Reporter Jennifer Steinhauer's piece on Wednesday, "Black Candidates Pick This Year for G.O.P. Primary Races," is getting some attention. It's already served the salutary purpose of making NBC reporter Luke Russert look both liberal and naive (Russert claimed, with surprise: "...it's quite interesting, these candidates are actually soliciting support from the tea party, a group that a lot of folks have claimed to be racist against African-Americans").

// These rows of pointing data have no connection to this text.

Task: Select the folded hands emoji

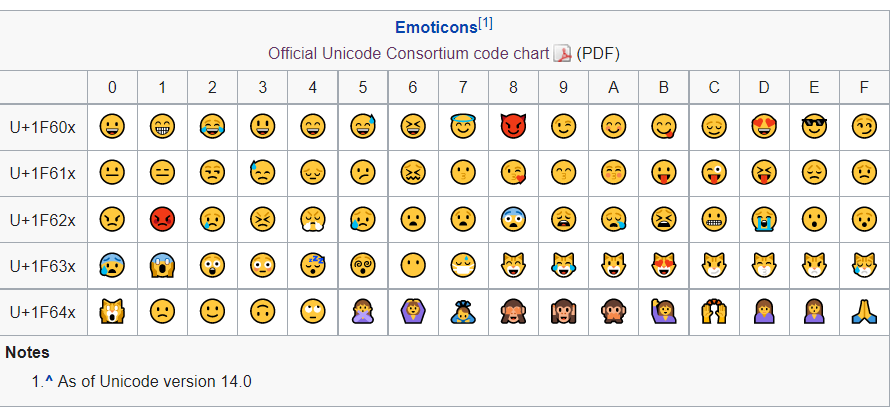Action: [x=864, y=312]
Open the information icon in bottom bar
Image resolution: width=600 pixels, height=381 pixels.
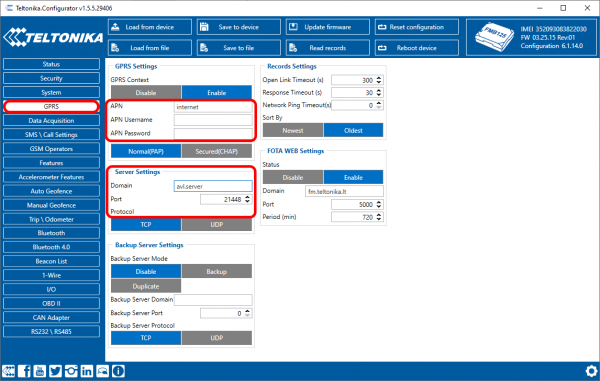coord(118,371)
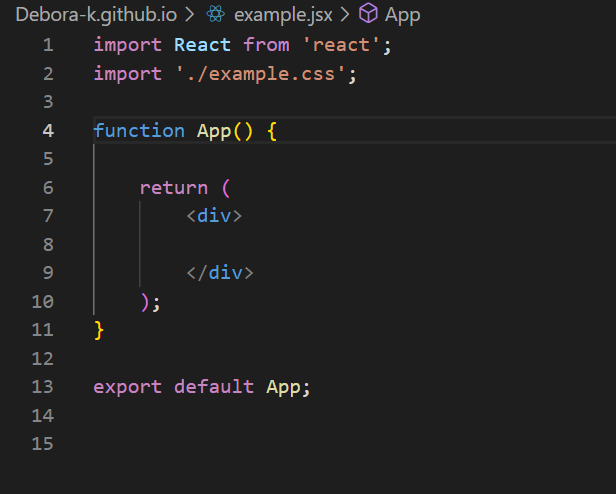Click line number 7 in gutter
Viewport: 616px width, 494px height.
pos(48,216)
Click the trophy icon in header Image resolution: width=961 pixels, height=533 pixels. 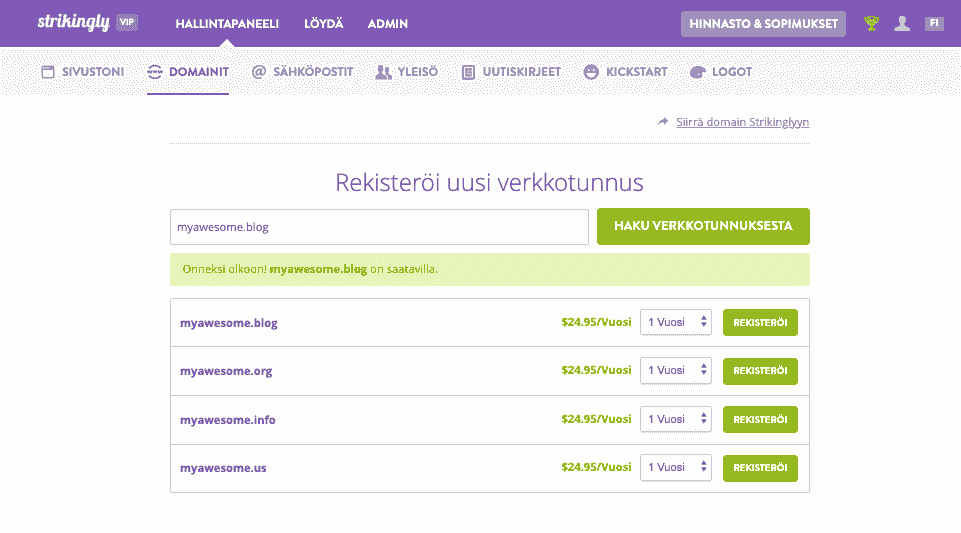[x=871, y=23]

While managing to credit Barack Obama for the rise of viable black Republican candidates and throwing in a cheap shot at Tea Party protesters "holding up signs with racially inflammatory language," Steinhauer provided a mostly fair look at the opportunities and challenges of black Republican candidates:

Among the many reverberations of President Obama's election, here is one he probably never anticipated: at least 32 African-Americans are running for Congress this year as Republicans, the biggest surge since Reconstruction, according to party officials.

The House has not had a black Republican since 2003, when J. C. Watts of Oklahoma left after eight years.

But now black Republicans are running across the country -- from a largely white swath of beach communities in Florida to the suburbs of Phoenix, where an African-American candidate has raised more money than all but two of his nine (white) Republican competitors in the primary.

Party officials and the candidates themselves acknowledge that they still have uphill fights in both the primaries and the general elections, but they say that black Republicans are running with a confidence they have never had before. They credit the marriage of two factors: dissatisfaction with the Obama administration, and the proof, as provided by Mr. Obama, that blacks can get elected.

....

Many of the candidates are trying to align themselves with the Tea Partiers, insisting that the racial dynamics of that movement have been overblown. Videos taken at some Tea Party rallies show some participants holding up signs with racially inflammatory language.

Meanwhile, the Times failed to cover the violence at the pro-amnesty May Day rallies, or the violence at the protests against Arizona's new illegal immigration law.

Steinhauer let Florida congressional candidate Allen West rebut that accusation:

The black candidates interviewed overwhelmingly called the racist narrative a news media fiction. "I have been to these rallies, and there are hot dogs and banjos," said Mr. West, the candidate in Florida, a retired lieutenant colonel in the Army. "There is no violence or racism there."

There is also some evidence that black voters rally around specific conservative causes. A case in point was a 2008 ballot initiative in California outlawing same-sex marriage that passed in large part because of support from black voters in Southern California.